Maria Dulce Baltar Buarque de Gusmão preserva com orgulho uma característica em extinção em tempos de efemeridade. Tem gosto pela leitura em papel e afinco por guardar na própria casa as páginas da história. Os fatos marcantes estão documentados em arquivos feitos por ela e também na sua memória, que hoje faz 90 anos e está entrelaçada diretamente com a vida quase bissecular do Diario de Pernambuco. Maria Dulce é assinante há mais de 40 anos do jornal. Todos os dias, acorda cedo e coloca entre as primeiras tarefas do dia ler as principais manchetes. Hoje, pela primeira vez, ao acordar às 7h e pegar a publicação no terraço, será ela própria notícia deste veículo.
Ler o jornal é um hábito de longa data na vida de Maria Dulce. Mesmo antes de casar, ela já tinha gosto pela leitura. Interesse em comum com o marido, com quem casou em 1950. Foi por causa dele que a idosa virou leitora assídua do Diario, uma tradição passada de pai para filho na casa do até então namorado. Desde aquela época, ela se acostumou a levantar para ler as notícias. Melando o dedo de cinza nas páginas, Maria Dulce soube de fatos antigos como a morte de Juscelino Kubitschek, em 1976, e leu as crônicas de Assis Chateaubriand.
Nem mesmo quando foi morar no Rio de Janeiro, durante seis anos entre as décadas de 1960 e 1970, ela deixou a paixão pelo Diario para trás. Vez ou outra, o marido ia às bancas procurar o tradicional informante dos fatos de Pernambuco. Depois da partida do amor, Maria Dulce regressou ao Recife e recebeu como herança a assinatura do jornal. Uma caminhada que já dura quatro décadas. “Faz parte da casa, é como um costume mesmo. Se não vem, sinto falta e ligo logo para reclamar. Às vezes, vou até a empresa do meu filho buscar o dele”, contou.
Maria Dulce é matriarca de uma grande família. Nove filhos, todos criados, crescidos e formados, 19 netos e 12 bisnetos, além de outros dois a caminho. Uma geração formada para amar ler jornais. Um dos netos, Álvaro Feitosa Filho, 22, costumava ler as coleções feitas pelo Diario e guardadas com carinho pela avó. Adquiriu com ela o hábito de conservar páginas históricas e até enveredou pela vida acadêmica em comunicação. Depois, acabou trocando para direito, mas permanece amante do jornal. “Eu sempre achei que valia a pena recortar e guardar certas páginas para mostrar aos meus netos no futuro”, explica Maria Dulce.

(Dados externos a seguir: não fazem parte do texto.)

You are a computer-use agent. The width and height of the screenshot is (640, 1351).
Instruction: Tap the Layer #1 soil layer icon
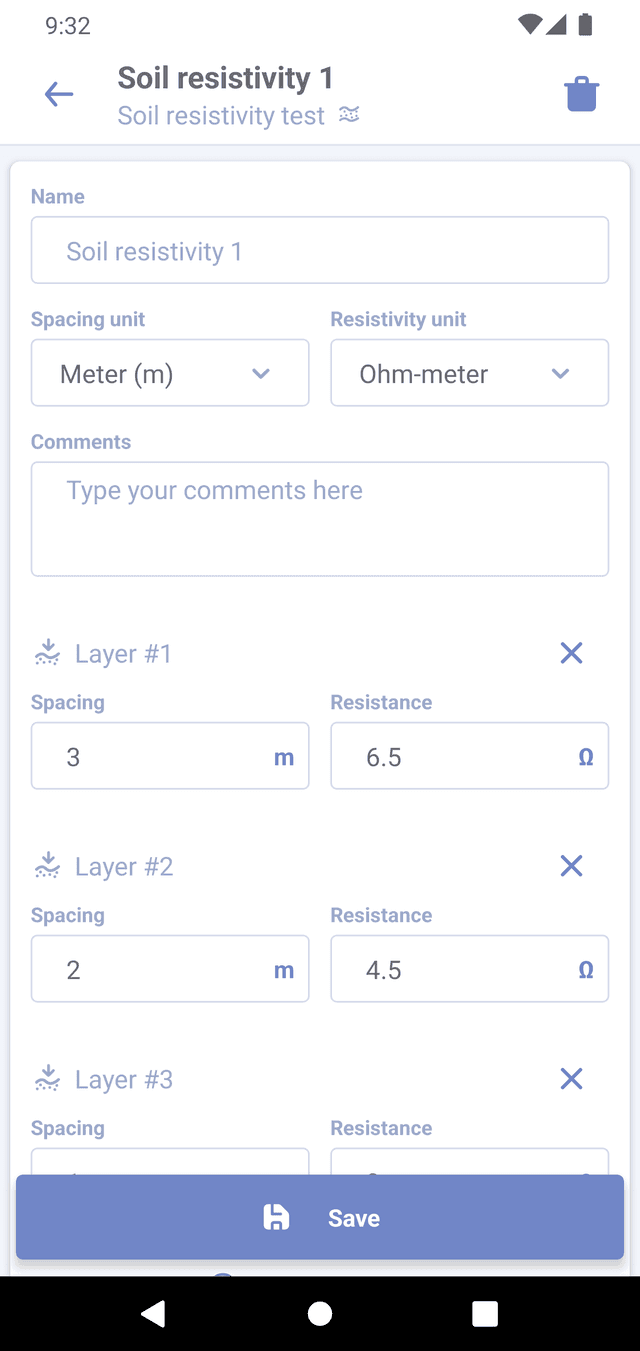click(47, 653)

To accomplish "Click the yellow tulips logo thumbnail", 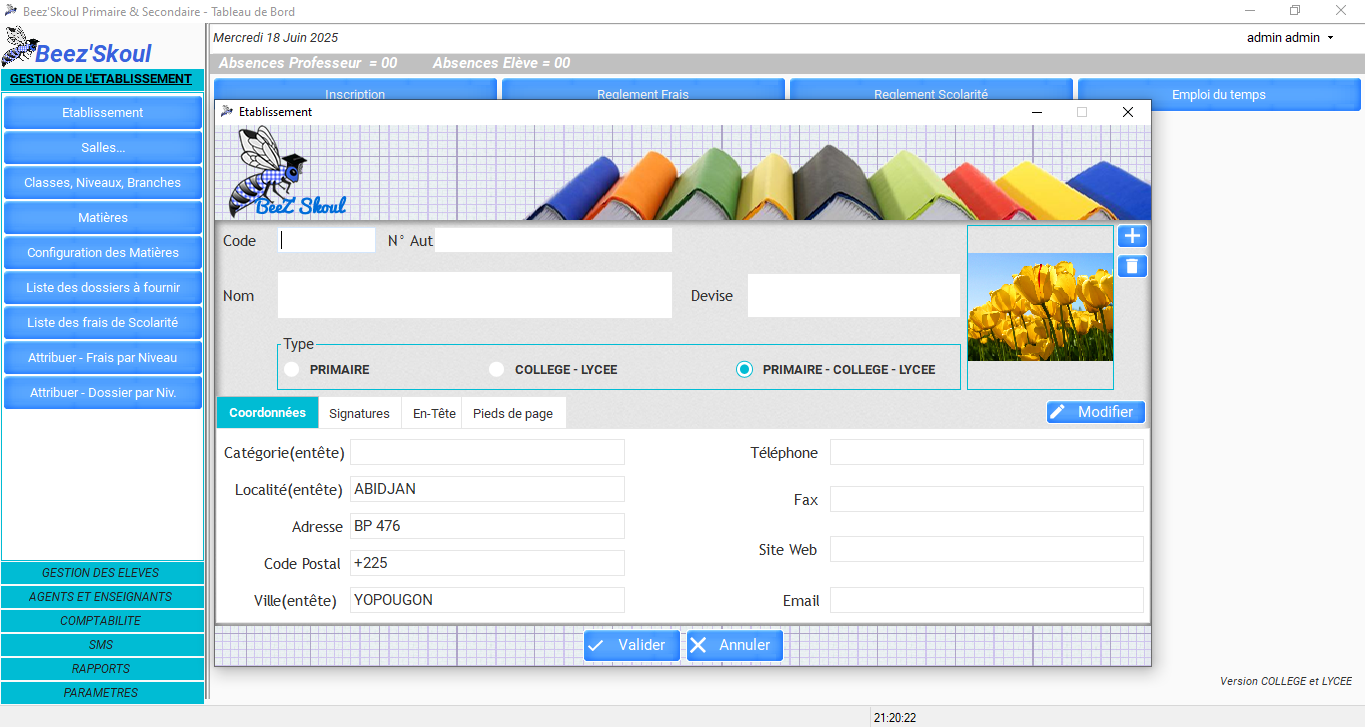I will point(1040,307).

As editorias mais lidas por Maria Dulce são Local e Esportes, sobretudo quando o Sport perde. Nas palavras de um dos filhos, as páginas ficam até gastas pelo dedilhar da alvirrubra ferrenha. Quando ela gosta do texto, não importa o tamanho, lê até o fim. Apesar disso, confessa Maria Dulce, já foi uma leitora mais assídua. A idade implica certas restrições.
A vida está mais tranquila do que na época em que dava mais de um expediente para cuidar do trabalho e dos filhos. Dentre as obrigações atuais, está a de receber os bisnetos toda as quinta-feiras para um tradicional almoço com pirão de peixe, receita própria, pegar o Diario todas as manhãs e cuidar das contas. Maria Dulce não confia nas calculadoras, faz tudo sempre à mão e correto. Diz que não precisa de mais nada a essa altura da vida.
Ia realizar a viagem anual a Aparecida, em São Paulo, na data do aniversário. Após insistência dos filhos, decidiu ficar. Hoje, ela reconhece com a sabedoria de nove décadas, é uma data como poucas. A festa foi organizada pela família, antes disso haverá uma missa. Maria Dulce está empolgada, mas a felicidade maior reside nas caixas amontoadas no terraço de casa. O presente, expresso no convite, é uma cesta básica. “Fiz uma lista de instituições e vou doar. Não preciso armazenar presentes”,disse. Dulce, é exemplo para as gerações.